Witnessing this reliance on solid evidence in the world of healthcare, along with my nerdy interest in our biases, led me to understand the importance of relying on real data when making important decisions. Relying on insights mitigates against biases and will prevent choices being made on faulty assumptions.
Because it has been shared a bunch of times and liked by ten thousand followers, that Instagram video of your entrepreneurship influencer probably falls into “Wisdom of Crowds” on the Hierarchy of Evidence (which is to say, fairly low down on the scale). If enough people like it, try it out, and it seems to ring true, it may be worthwhile. However, if something higher in the pyramid contradicts it, it’s probably not worthwhile.

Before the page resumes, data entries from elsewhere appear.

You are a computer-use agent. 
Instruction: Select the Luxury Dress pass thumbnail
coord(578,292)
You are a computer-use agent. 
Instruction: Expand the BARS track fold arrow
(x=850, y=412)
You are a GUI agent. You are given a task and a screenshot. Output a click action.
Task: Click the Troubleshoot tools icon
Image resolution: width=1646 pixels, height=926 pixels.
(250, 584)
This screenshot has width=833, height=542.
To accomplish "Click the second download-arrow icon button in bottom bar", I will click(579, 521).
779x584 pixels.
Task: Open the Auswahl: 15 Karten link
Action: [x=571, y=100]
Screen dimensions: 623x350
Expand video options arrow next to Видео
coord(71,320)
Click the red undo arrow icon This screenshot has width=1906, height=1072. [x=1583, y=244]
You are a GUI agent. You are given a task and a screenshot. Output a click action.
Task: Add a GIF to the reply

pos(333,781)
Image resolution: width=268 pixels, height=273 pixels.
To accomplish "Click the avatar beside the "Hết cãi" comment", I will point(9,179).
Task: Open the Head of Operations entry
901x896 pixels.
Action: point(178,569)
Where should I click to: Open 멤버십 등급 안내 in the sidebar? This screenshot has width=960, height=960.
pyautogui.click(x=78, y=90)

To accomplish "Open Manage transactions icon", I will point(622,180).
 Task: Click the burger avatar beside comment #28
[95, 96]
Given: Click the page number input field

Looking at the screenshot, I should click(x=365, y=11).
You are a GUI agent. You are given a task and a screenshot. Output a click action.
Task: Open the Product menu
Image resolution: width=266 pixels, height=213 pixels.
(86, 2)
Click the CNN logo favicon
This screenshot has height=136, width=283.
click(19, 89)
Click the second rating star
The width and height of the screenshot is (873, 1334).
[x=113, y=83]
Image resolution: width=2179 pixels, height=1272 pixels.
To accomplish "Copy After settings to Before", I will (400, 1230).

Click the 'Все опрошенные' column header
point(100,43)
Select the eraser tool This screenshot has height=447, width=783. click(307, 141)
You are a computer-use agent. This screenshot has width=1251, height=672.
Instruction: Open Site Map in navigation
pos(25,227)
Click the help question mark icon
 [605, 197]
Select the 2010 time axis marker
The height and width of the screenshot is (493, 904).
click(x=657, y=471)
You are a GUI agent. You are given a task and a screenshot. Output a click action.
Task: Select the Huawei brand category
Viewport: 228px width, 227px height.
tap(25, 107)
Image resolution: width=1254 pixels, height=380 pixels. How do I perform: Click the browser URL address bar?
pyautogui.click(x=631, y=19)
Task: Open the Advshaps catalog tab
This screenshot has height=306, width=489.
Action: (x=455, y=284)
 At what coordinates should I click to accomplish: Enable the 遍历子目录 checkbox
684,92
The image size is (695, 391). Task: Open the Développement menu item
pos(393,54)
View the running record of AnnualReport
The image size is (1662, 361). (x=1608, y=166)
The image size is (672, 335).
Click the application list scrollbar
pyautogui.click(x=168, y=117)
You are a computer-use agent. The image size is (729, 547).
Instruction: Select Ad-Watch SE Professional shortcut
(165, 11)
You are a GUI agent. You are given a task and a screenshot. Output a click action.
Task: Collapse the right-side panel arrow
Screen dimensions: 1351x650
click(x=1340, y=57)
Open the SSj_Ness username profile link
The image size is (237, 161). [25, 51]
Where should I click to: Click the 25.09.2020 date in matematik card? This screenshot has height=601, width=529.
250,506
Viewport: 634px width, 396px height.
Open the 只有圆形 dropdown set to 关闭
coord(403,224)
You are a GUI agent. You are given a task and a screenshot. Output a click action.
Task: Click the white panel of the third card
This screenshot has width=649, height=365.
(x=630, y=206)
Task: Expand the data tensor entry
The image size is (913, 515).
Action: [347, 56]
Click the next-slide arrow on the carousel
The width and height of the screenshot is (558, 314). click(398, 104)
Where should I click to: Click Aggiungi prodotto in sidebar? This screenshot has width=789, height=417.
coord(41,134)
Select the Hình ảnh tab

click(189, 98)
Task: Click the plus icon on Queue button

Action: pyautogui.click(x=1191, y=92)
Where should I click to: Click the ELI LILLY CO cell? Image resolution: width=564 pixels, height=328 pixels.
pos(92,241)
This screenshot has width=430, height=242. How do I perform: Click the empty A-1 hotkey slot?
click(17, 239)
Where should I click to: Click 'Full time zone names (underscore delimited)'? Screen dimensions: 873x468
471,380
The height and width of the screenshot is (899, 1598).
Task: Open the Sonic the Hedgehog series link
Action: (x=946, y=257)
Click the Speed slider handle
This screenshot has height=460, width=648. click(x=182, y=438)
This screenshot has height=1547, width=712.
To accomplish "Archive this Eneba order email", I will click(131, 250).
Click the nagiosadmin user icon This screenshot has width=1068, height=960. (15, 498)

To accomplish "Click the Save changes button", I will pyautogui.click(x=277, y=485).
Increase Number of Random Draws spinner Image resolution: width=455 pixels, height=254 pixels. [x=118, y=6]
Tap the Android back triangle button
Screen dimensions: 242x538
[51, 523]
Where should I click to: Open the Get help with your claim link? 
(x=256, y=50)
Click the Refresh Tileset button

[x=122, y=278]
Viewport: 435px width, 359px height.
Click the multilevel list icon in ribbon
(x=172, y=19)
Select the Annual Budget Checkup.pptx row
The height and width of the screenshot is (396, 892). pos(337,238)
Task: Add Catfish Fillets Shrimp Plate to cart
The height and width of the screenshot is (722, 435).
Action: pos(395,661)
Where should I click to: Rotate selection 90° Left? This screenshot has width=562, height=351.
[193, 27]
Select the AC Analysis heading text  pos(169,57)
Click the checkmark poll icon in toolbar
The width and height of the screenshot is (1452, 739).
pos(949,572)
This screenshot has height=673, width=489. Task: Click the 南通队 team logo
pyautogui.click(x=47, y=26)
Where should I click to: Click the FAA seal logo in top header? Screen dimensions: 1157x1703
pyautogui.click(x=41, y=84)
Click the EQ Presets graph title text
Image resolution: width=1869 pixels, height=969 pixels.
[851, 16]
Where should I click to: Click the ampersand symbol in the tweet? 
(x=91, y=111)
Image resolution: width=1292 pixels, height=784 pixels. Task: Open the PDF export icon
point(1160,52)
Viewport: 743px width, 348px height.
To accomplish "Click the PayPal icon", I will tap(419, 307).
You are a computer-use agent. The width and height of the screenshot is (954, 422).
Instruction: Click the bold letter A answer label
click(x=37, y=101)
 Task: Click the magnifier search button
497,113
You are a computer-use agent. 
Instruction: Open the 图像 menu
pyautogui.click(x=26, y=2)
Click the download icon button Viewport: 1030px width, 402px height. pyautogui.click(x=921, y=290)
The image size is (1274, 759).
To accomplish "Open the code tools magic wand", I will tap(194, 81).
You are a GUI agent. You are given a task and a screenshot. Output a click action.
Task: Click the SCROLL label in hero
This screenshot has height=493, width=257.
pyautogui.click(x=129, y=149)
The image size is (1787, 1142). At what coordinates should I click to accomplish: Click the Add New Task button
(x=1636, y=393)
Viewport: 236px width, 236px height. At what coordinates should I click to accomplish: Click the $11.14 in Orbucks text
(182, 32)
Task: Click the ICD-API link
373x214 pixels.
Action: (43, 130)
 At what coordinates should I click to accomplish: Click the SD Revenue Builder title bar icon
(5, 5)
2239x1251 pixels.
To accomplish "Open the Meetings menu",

In reality, your favorite guru may be a nice guy, and he probably offers some general concepts that are harmless enough. In fact, it may be that the motivation that he evokes in you is useful in its own right. Just don’t mistake these general concepts and motivations as Rules, Laws, or Evidence of anything much at all.
For those decisions that shape the direction of your business and your life as an entrepreneur, you want to bank on something real. Actual evidence.
*snackable video is possibly my least favorite phrase. I only include it in this article to prove to millennials that I know what digital media is. Sort of.